» Task prompt
Write the data out again, exactly as given.

» Task inputs
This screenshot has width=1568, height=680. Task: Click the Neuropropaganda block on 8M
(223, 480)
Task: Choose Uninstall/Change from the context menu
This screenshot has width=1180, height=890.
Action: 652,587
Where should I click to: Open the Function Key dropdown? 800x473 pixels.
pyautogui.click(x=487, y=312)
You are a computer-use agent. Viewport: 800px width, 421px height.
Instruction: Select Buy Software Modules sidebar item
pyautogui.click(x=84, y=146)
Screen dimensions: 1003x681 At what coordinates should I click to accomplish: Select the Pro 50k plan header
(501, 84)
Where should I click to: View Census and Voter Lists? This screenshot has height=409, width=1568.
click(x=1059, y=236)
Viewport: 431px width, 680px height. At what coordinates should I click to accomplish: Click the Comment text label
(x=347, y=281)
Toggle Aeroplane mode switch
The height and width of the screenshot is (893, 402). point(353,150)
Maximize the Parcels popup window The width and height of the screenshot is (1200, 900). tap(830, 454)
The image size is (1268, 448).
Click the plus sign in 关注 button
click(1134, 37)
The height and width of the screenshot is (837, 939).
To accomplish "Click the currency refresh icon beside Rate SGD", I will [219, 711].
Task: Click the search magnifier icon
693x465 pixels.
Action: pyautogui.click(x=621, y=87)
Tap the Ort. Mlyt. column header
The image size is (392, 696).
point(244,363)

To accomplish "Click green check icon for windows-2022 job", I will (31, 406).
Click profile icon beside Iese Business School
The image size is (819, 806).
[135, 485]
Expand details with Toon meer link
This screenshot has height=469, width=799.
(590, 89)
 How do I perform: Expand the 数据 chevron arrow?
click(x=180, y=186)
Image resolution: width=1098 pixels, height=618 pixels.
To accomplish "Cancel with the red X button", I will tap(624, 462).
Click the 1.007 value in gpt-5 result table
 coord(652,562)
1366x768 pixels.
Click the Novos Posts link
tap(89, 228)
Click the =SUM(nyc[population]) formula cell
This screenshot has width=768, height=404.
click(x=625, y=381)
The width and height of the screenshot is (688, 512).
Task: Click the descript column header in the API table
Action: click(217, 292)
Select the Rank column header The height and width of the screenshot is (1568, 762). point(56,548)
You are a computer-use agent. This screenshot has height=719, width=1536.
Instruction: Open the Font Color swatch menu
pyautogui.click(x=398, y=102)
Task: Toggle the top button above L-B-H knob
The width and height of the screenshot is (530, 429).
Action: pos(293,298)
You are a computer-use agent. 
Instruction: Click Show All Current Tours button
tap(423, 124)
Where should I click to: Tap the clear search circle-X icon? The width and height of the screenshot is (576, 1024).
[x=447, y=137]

» Exercise answer
This screenshot has width=1568, height=680. Task: Click the Neuropropaganda block on 8M
(223, 480)
Task: Choose Uninstall/Change from the context menu
This screenshot has width=1180, height=890.
Action: 652,587
Where should I click to: Open the Function Key dropdown? 800x473 pixels.
pyautogui.click(x=487, y=312)
You are a computer-use agent. Viewport: 800px width, 421px height.
Instruction: Select Buy Software Modules sidebar item
pyautogui.click(x=84, y=146)
Screen dimensions: 1003x681 At what coordinates should I click to accomplish: Select the Pro 50k plan header
(501, 84)
Where should I click to: View Census and Voter Lists? This screenshot has height=409, width=1568.
click(x=1059, y=236)
Viewport: 431px width, 680px height. At what coordinates should I click to accomplish: Click the Comment text label
(x=347, y=281)
Toggle Aeroplane mode switch
The height and width of the screenshot is (893, 402). point(353,150)
Maximize the Parcels popup window The width and height of the screenshot is (1200, 900). tap(830, 454)
The image size is (1268, 448).
Click the plus sign in 关注 button
click(1134, 37)
The height and width of the screenshot is (837, 939).
To accomplish "Click the currency refresh icon beside Rate SGD", I will [219, 711].
Task: Click the search magnifier icon
693x465 pixels.
Action: pyautogui.click(x=621, y=87)
Tap the Ort. Mlyt. column header
The image size is (392, 696).
point(244,363)

To accomplish "Click green check icon for windows-2022 job", I will (31, 406).
Click profile icon beside Iese Business School
The image size is (819, 806).
[135, 485]
Expand details with Toon meer link
This screenshot has height=469, width=799.
(590, 89)
 How do I perform: Expand the 数据 chevron arrow?
click(x=180, y=186)
Image resolution: width=1098 pixels, height=618 pixels.
To accomplish "Cancel with the red X button", I will tap(624, 462).
Click the 1.007 value in gpt-5 result table
 coord(652,562)
1366x768 pixels.
Click the Novos Posts link
tap(89, 228)
Click the =SUM(nyc[population]) formula cell
This screenshot has width=768, height=404.
click(x=625, y=381)
The width and height of the screenshot is (688, 512).
Task: Click the descript column header in the API table
Action: click(217, 292)
Select the Rank column header The height and width of the screenshot is (1568, 762). point(56,548)
You are a computer-use agent. This screenshot has height=719, width=1536.
Instruction: Open the Font Color swatch menu
pyautogui.click(x=398, y=102)
Task: Toggle the top button above L-B-H knob
The width and height of the screenshot is (530, 429).
Action: pos(293,298)
You are a computer-use agent. 
Instruction: Click Show All Current Tours button
tap(423, 124)
Where should I click to: Tap the clear search circle-X icon? The width and height of the screenshot is (576, 1024).
[x=447, y=137]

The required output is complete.